- _SUPPLIED ENTRIES_:

━━━━

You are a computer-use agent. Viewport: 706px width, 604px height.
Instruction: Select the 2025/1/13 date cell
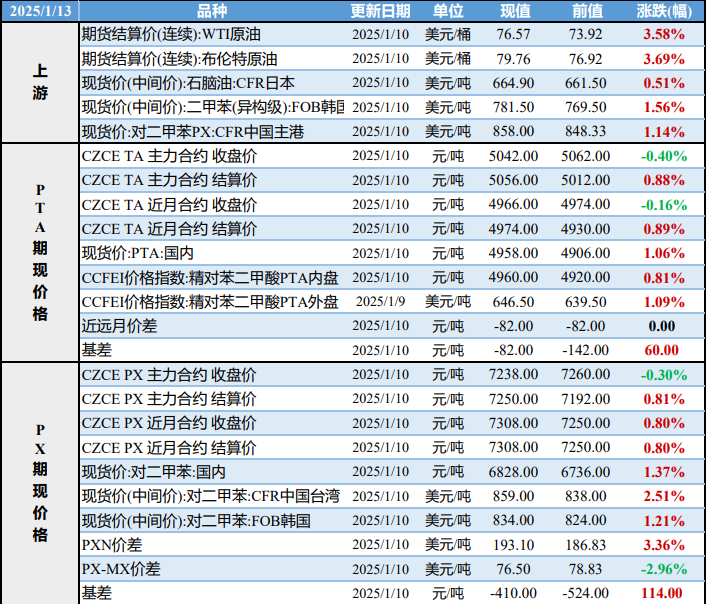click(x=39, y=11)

━━━━

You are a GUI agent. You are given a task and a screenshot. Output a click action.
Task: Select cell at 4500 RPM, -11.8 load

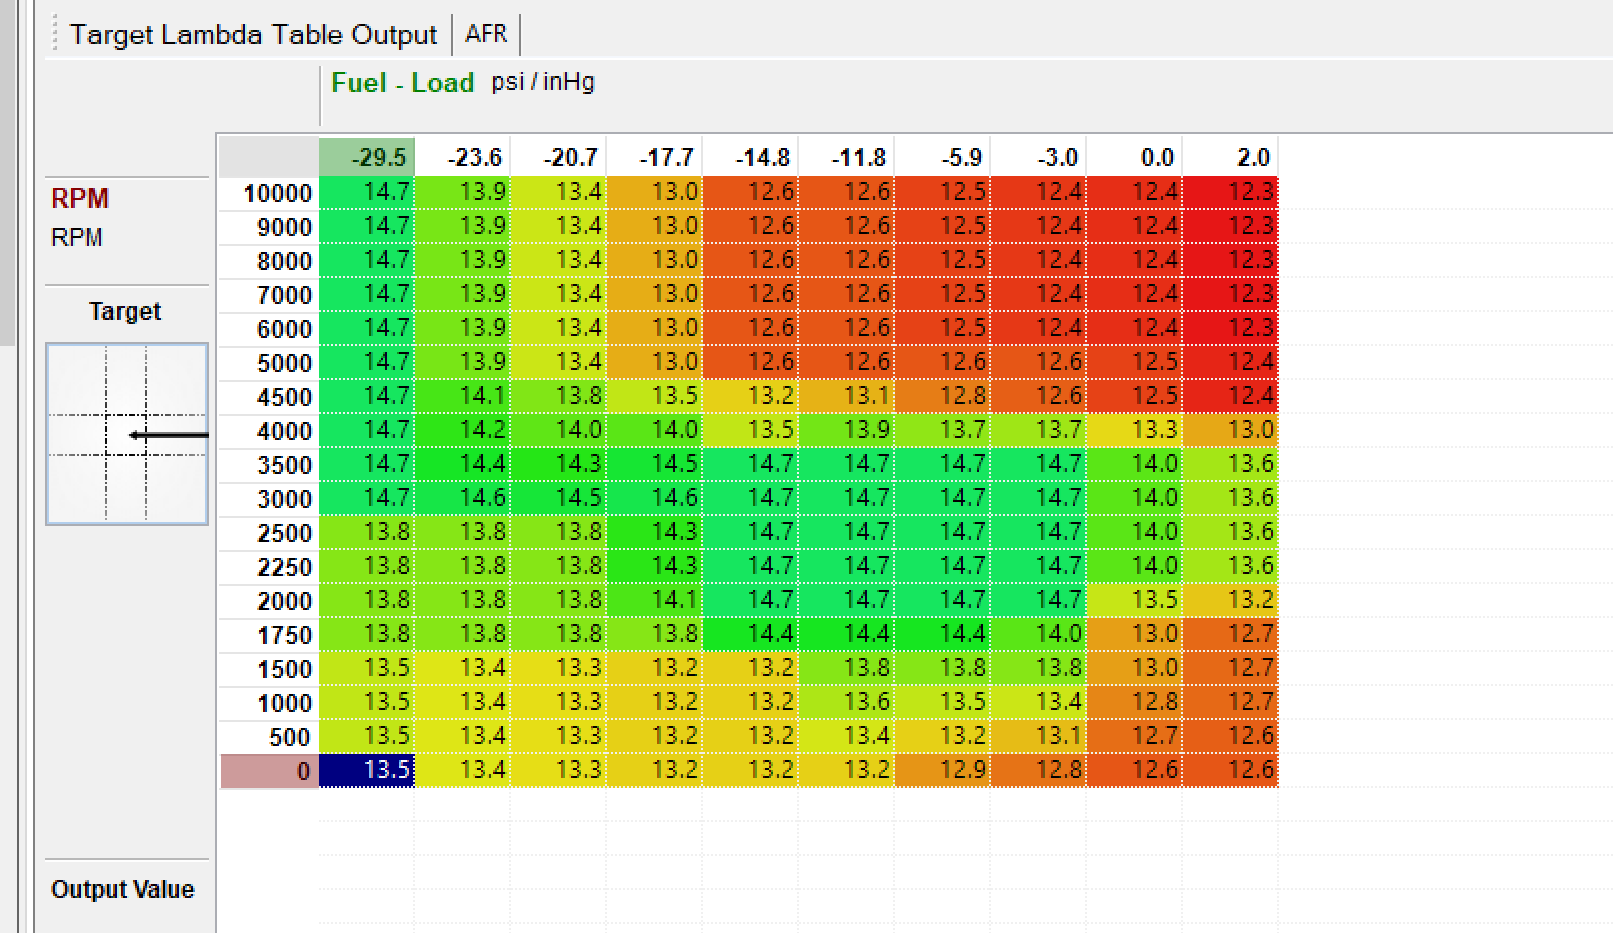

━━━━

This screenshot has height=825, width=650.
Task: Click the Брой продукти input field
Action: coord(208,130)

━━━━

- _TASK BRIEF_: When a line above contains the string "agent", copy that line.

- _SOLUTION FOR THIS TASK_:
You are a computer-use agent. Viewport: 706px width, 604px height.
You are a GUI agent. You are given a task and a screenshot. Output a click action.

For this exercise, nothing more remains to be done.